__WHAT IS BEING ASKED__: In the records that follow, find each line with "entry" and pull it out.

__SOURCE MATERIAL__:

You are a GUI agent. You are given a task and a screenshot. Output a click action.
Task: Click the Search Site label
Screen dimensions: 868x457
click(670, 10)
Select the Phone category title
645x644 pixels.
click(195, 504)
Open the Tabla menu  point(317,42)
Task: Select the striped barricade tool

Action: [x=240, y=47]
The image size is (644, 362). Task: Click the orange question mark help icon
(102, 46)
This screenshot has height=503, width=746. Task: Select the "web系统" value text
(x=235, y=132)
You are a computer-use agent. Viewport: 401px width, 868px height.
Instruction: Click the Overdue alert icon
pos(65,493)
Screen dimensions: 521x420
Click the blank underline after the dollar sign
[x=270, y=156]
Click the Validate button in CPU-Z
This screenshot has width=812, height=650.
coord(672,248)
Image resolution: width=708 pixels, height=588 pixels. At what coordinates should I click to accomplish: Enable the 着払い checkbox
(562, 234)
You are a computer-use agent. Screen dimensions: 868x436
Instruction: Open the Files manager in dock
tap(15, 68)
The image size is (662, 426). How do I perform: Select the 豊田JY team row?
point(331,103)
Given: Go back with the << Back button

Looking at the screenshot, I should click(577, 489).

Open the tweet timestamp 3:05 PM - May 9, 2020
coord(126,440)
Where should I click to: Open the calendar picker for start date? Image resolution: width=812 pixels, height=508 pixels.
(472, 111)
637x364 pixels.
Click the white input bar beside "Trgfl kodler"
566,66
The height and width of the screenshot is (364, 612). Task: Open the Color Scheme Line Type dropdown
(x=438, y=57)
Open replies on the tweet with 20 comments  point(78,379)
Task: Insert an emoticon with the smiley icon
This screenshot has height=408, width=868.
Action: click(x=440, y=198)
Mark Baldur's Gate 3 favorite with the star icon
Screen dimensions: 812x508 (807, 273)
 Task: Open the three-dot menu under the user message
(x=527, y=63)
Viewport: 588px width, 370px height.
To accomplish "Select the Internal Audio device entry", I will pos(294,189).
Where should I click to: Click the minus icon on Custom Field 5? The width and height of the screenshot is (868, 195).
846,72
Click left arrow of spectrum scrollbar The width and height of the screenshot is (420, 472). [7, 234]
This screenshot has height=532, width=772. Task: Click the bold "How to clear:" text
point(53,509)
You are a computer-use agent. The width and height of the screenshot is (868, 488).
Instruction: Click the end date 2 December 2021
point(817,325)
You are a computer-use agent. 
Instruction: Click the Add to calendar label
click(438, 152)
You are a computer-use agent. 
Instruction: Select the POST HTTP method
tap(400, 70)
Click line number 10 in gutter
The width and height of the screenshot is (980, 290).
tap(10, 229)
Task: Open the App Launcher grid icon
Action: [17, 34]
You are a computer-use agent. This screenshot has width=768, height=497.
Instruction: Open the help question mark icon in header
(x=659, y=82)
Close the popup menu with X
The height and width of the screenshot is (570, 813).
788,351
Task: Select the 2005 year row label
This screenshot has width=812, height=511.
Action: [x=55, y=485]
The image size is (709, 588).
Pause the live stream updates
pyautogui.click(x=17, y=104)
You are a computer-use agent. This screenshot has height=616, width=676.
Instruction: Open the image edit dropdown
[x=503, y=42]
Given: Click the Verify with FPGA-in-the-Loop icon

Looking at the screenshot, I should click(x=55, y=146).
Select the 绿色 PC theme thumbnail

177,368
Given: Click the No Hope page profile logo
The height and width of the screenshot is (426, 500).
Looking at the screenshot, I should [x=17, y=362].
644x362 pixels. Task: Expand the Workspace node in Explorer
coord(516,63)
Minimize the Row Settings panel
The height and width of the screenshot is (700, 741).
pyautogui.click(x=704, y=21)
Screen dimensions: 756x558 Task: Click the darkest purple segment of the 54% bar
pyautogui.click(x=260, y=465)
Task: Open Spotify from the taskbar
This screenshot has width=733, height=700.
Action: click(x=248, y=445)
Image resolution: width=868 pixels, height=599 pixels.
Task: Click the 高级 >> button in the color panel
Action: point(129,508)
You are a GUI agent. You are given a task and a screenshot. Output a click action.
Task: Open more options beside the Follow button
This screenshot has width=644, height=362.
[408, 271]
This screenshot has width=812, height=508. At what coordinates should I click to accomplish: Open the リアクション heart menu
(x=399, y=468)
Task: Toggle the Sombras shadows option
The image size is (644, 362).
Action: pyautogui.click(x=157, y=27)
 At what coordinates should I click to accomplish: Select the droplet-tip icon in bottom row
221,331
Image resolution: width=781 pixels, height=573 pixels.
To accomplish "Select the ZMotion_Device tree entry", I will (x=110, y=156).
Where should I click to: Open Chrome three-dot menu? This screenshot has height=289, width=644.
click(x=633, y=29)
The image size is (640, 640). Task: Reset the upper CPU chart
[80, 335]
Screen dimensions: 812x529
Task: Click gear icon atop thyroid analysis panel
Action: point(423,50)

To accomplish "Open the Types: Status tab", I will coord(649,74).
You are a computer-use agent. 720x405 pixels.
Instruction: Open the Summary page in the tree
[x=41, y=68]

__YOUR RESPONSE__:
To accomplish "Select the Internal Audio device entry", I will pos(294,189).
To accomplish "Select the ZMotion_Device tree entry", I will (x=110, y=156).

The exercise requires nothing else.